++++ Verilen metin
Nato Defol !

NATO DEFOL !___

Nato kafa...nato mermer ! Deriz ya ; neden dediğimizi siz düşününceye kadar, ben ; ‘yeter ulan bu kadar fırıldak olduğunuz’ diyerek, gündemdeki NATO konusuna bir gireyim !
Dün, NATO Tatbikatı yapılıyor Norveçte, Türkiye de Nato üyesi olarak 40 subayıyla tatbikata katılmış ama o da ne ? Norveçli ama Türk asıllı bir subay, bir provokasyon ile tank ve füzelerin hedef tahtalarının birini ATATÜRK ten yapmış, birini de sanırım ama yazıyla ama resimle, Cumhurbaşkanımız R. Tayyip ERDOĞAN’dan yapmış ! ATEŞ EDİN komutu, bu resimlere yani....

Cumhurbaşkanımız da, diğer gömleği olan AKP Genel Başkanı olarak AKP lilerle yaptığı bir toplantıda, bu olayı dile getiriyor ve o tatbikattaki 40 askerimizi, geri çektiğini söylüyor ! Ama başka bişey, nedense diyemiyor !

Oysa AKP nin ve liderinin de, dününe baksak, bir de bugününe... 40 tane tezat görürüz. Dün öyleydiler, bugün böyleler. Gömlek mi çıkarmışlar ? Ceket mi giymişler bilemem de, rahmetli Süleyman DEMİREL’in özitirafı, halen geçerli. Dün dündür, bugünse bugün !

Başka ne söylüyor sayın Cumhurbaşkanımız ? NATODAN ÇIKALIM dışında, herşeyi söylüyor tabii doğal olarak. Ama asla NATODAN ÇIKIYORUZ ULAN ! babında bir öfke, ortaya konmuyor değil mi ? Heyyy Hollanda, Heyyy Almanya diye bağırdığımız gibi Heyyy Nato, aklını başına al ! v.s yok ! Yani, önce hepimiz bilelim ki ; AKP nin, MHP destekli AKP Hükümetinin programında, NATODAN ÇIKMAK diye bir madde yok. Bilakis Natoya olan bağlılık var ve bu bağlılık ta, 16 yıldır, 68 yıldır eksiksiz yerine getiriliyor evvelallah !

Önce NATO nedir diye, azıcık bakalım. Kuzey Atlantik Paktı veya Kuzey Atlantik Antlaşması Örgütü olarak bilinen, kısa ismi NATO olan kuruluş veya askeri bir ittifak... "North Atlantic Treaty Organization" 12 ÜLKE 1949 yılında, ben doğmadan kurmuş. Birleşik Krallık İngiltere – Belçika – Kanada – Danimarka – Fransa – İzlanda – İtalya – Lüksemburg – Hollanda – Norveç – Portekiz – Amerika Birleşik Devletleri...ilk kurucuları. Amerika bu anlaşmayla Dünya devletlerinin ilk patronu oldu. Türkiye, 18 Şubat 1952 de girmiş Nato’ya...Yine ben doğmamıştım. Şimdi 28 ülke var üye olarak, ama Türkiye askeri güç bakımından 28 içinde ikinci sırada...
++++++++
## [Görev 1]
Verilen metne göre Türkiye NATO'ya hangi tarihte girmiş?
++++ Satırlar
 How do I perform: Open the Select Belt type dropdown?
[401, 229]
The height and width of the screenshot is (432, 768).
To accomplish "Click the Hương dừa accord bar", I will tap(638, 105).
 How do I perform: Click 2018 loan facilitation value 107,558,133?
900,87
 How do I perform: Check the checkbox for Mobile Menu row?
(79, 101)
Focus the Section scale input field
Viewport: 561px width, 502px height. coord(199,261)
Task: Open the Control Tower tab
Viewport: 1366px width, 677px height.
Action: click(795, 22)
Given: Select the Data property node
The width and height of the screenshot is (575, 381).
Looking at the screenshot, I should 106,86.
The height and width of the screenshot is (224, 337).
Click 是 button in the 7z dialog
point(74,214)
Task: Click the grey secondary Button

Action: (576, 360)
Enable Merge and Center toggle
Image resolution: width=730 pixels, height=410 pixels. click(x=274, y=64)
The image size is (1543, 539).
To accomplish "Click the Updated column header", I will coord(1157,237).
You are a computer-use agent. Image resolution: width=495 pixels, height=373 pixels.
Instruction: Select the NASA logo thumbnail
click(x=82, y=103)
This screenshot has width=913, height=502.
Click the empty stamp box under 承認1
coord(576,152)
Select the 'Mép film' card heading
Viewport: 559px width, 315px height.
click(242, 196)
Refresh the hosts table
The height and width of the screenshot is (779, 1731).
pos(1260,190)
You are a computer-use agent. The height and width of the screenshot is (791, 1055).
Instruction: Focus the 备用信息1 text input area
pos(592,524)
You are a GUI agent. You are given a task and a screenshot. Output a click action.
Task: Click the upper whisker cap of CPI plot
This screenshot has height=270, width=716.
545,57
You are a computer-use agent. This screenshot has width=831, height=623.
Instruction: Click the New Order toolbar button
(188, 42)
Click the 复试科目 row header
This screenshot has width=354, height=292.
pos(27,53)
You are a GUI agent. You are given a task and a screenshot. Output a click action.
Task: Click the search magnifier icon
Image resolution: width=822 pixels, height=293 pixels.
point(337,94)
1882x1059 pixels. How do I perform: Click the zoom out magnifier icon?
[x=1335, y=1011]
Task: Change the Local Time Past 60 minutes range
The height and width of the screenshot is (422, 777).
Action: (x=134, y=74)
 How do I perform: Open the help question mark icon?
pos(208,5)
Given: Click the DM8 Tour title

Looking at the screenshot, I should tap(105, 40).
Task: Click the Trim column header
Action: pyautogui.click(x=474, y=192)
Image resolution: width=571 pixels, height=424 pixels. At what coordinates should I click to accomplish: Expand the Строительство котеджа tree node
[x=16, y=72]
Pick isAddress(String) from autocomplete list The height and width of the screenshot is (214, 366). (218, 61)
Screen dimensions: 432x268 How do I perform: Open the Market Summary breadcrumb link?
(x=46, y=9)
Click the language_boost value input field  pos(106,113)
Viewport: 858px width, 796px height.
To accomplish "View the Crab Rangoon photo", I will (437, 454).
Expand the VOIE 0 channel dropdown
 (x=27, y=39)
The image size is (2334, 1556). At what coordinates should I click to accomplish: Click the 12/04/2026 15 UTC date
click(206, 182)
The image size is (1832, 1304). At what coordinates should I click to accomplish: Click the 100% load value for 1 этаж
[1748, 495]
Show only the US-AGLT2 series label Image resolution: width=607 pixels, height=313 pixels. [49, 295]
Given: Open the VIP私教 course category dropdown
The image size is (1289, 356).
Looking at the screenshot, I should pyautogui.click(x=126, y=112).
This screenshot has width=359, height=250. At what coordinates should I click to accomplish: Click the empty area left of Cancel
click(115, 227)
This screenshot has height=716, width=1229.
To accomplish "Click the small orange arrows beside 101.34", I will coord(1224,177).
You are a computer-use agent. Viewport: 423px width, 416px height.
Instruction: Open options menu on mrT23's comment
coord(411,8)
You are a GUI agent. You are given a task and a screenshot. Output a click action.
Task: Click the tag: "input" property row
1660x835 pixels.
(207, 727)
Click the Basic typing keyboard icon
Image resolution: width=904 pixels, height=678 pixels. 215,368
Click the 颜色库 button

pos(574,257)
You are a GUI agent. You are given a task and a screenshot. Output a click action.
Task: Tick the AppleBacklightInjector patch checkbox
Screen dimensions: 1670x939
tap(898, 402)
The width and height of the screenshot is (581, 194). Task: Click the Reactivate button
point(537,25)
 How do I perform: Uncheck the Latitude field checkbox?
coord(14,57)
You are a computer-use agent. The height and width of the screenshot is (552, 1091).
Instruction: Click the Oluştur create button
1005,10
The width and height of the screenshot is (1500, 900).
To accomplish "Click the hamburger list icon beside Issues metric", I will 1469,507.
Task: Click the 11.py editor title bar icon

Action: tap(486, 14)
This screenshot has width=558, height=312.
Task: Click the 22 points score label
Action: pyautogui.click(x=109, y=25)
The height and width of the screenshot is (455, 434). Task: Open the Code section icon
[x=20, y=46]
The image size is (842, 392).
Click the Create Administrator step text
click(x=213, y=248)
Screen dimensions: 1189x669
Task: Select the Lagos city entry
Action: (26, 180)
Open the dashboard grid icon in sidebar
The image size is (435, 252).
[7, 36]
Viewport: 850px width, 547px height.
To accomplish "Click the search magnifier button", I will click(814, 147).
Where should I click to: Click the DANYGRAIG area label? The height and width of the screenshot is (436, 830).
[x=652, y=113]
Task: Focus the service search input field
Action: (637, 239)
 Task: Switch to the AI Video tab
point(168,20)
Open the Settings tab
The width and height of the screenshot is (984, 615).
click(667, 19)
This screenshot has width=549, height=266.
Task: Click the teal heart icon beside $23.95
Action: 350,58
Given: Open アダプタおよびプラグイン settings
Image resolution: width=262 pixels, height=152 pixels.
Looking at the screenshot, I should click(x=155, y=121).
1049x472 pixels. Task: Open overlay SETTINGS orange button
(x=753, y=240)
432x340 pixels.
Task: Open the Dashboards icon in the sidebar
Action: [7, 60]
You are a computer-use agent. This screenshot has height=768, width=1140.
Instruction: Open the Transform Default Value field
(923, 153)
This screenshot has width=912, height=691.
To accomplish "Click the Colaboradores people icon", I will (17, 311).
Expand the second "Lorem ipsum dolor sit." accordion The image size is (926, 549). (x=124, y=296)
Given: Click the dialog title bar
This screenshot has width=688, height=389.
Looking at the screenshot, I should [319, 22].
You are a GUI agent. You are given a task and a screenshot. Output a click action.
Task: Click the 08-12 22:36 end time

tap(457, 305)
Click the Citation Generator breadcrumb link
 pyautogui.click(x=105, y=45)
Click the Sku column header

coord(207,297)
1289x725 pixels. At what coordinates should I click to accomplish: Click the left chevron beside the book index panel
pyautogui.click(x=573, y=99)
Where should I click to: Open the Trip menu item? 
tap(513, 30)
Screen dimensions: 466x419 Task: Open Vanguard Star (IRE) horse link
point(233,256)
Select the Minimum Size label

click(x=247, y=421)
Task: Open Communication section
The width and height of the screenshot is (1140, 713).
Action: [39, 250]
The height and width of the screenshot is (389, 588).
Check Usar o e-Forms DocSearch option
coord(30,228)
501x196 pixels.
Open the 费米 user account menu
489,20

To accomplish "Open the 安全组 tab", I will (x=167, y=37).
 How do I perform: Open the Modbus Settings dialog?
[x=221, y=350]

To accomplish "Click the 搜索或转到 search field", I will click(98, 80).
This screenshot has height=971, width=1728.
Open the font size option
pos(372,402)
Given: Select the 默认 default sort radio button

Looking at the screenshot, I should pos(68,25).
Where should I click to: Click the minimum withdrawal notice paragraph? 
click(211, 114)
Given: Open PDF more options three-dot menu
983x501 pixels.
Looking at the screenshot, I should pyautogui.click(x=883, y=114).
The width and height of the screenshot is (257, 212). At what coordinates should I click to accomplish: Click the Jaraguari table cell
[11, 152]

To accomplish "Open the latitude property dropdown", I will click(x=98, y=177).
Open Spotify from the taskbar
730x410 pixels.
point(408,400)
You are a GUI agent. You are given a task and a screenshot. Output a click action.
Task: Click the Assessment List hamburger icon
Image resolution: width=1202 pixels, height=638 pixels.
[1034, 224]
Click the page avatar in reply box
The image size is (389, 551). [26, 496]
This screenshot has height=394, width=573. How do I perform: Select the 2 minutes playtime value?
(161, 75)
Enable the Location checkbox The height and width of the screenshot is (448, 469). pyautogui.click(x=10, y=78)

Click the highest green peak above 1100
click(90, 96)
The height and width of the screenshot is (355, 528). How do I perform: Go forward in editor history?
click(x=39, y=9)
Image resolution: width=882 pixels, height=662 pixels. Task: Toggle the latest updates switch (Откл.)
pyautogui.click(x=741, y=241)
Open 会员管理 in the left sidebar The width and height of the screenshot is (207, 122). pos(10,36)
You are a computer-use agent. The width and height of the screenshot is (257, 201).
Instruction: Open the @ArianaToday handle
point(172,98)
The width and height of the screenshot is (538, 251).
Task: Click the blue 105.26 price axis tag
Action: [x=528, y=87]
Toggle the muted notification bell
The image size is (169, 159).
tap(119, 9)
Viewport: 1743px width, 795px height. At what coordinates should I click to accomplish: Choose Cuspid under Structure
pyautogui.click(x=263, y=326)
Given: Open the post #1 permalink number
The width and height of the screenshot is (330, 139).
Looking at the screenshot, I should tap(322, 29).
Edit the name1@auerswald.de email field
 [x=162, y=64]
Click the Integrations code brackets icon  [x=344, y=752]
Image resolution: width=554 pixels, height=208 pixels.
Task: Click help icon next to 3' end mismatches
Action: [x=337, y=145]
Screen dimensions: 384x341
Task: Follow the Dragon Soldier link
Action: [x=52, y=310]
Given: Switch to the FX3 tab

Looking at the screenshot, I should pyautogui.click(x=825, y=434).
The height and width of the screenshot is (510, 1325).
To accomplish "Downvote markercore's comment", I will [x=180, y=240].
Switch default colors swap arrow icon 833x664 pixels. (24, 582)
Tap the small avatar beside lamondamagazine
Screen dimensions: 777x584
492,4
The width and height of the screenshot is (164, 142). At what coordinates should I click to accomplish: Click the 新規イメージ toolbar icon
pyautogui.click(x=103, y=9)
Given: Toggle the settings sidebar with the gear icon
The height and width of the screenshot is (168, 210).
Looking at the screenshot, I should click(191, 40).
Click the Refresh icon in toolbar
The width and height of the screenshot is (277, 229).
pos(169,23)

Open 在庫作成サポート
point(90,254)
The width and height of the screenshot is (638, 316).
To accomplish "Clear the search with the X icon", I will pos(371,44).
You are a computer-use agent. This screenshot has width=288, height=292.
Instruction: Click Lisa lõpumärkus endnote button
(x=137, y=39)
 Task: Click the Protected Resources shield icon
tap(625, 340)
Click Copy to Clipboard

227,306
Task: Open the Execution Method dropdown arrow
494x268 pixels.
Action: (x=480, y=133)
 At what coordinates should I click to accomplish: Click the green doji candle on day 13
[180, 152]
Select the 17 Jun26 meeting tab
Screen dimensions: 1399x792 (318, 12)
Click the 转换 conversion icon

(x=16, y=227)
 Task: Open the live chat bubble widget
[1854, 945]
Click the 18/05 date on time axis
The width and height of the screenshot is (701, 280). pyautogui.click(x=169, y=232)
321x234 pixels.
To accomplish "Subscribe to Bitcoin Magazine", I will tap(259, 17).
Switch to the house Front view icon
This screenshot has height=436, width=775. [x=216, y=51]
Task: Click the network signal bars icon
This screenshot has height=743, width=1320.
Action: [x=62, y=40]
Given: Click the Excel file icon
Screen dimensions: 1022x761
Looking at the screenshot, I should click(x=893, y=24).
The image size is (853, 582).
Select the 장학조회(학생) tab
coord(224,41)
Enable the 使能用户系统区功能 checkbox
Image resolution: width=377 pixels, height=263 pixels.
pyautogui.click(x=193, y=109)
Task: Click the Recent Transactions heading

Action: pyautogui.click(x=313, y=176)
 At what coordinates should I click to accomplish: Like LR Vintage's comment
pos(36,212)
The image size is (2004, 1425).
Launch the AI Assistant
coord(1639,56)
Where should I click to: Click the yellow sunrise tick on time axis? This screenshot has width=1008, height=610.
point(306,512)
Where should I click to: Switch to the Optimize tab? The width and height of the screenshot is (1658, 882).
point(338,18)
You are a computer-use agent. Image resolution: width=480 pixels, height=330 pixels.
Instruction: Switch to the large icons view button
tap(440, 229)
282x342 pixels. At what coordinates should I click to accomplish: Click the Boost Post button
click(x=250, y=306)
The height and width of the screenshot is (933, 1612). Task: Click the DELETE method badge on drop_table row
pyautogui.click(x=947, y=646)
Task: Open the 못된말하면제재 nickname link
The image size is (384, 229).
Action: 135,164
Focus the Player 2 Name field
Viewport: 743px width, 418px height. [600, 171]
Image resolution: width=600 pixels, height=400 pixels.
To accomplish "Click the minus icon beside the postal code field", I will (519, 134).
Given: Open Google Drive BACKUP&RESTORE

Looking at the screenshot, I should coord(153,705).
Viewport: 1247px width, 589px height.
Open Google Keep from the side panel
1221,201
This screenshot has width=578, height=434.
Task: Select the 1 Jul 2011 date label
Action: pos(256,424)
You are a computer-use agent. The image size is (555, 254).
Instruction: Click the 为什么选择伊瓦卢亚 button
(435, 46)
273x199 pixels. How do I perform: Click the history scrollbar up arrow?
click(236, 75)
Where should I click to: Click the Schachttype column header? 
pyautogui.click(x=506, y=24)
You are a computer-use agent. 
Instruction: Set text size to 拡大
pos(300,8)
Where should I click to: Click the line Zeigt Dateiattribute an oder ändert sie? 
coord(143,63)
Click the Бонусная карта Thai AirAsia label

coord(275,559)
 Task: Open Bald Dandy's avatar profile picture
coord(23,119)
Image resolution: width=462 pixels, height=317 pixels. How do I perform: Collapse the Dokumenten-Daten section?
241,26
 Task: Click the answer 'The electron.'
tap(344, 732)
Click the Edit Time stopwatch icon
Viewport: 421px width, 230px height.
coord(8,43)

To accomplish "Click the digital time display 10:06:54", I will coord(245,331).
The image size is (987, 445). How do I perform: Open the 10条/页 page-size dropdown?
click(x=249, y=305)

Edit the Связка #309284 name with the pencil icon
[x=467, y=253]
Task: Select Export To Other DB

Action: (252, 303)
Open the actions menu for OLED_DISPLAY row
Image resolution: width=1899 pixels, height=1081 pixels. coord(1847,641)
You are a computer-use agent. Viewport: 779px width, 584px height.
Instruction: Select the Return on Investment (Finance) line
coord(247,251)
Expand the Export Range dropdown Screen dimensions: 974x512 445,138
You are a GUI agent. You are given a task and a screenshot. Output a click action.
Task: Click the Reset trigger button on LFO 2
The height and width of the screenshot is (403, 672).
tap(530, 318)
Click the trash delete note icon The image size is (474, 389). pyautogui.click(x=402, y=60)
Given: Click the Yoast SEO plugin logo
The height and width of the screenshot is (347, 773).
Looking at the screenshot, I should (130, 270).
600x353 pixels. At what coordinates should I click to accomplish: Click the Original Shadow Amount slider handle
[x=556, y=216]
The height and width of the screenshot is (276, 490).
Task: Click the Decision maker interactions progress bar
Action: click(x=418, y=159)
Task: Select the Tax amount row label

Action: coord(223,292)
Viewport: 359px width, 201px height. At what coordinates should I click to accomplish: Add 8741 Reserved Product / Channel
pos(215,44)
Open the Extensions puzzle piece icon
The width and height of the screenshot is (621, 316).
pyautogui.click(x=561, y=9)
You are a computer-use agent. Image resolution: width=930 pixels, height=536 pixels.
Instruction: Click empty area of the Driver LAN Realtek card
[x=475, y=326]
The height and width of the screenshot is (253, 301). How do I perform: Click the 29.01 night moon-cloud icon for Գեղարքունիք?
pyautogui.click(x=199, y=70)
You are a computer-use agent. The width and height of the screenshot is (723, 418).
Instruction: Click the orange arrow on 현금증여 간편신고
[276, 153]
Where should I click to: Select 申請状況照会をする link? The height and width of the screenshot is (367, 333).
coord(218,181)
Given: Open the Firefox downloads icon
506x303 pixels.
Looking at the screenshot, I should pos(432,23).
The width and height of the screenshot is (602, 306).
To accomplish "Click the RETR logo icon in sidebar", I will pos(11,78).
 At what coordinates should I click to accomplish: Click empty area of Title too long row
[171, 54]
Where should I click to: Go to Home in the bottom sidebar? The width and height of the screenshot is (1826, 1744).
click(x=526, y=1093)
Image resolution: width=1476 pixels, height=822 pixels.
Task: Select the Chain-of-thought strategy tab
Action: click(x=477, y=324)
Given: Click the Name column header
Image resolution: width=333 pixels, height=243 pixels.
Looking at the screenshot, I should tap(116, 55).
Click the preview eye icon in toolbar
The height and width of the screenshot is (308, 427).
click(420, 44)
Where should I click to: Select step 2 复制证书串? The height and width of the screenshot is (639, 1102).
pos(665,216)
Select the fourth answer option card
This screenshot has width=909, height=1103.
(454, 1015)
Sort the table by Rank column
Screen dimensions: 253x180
++++++++
## [Görev 2]
Kayıtların başından "Viewport: 561px width, 502px" ifadesinin geçtiği satıra kadar uzanan bölümü, iki uç da dahil, hiçbir şeyi değiştirmeden yazdır.

## [Görev yanıtı 1]
18 Şubat 1952'de.

## [Görev yanıtı 2]
 How do I perform: Open the Select Belt type dropdown?
[401, 229]
The height and width of the screenshot is (432, 768).
To accomplish "Click the Hương dừa accord bar", I will tap(638, 105).
 How do I perform: Click 2018 loan facilitation value 107,558,133?
900,87
 How do I perform: Check the checkbox for Mobile Menu row?
(79, 101)
Focus the Section scale input field
Viewport: 561px width, 502px height. coord(199,261)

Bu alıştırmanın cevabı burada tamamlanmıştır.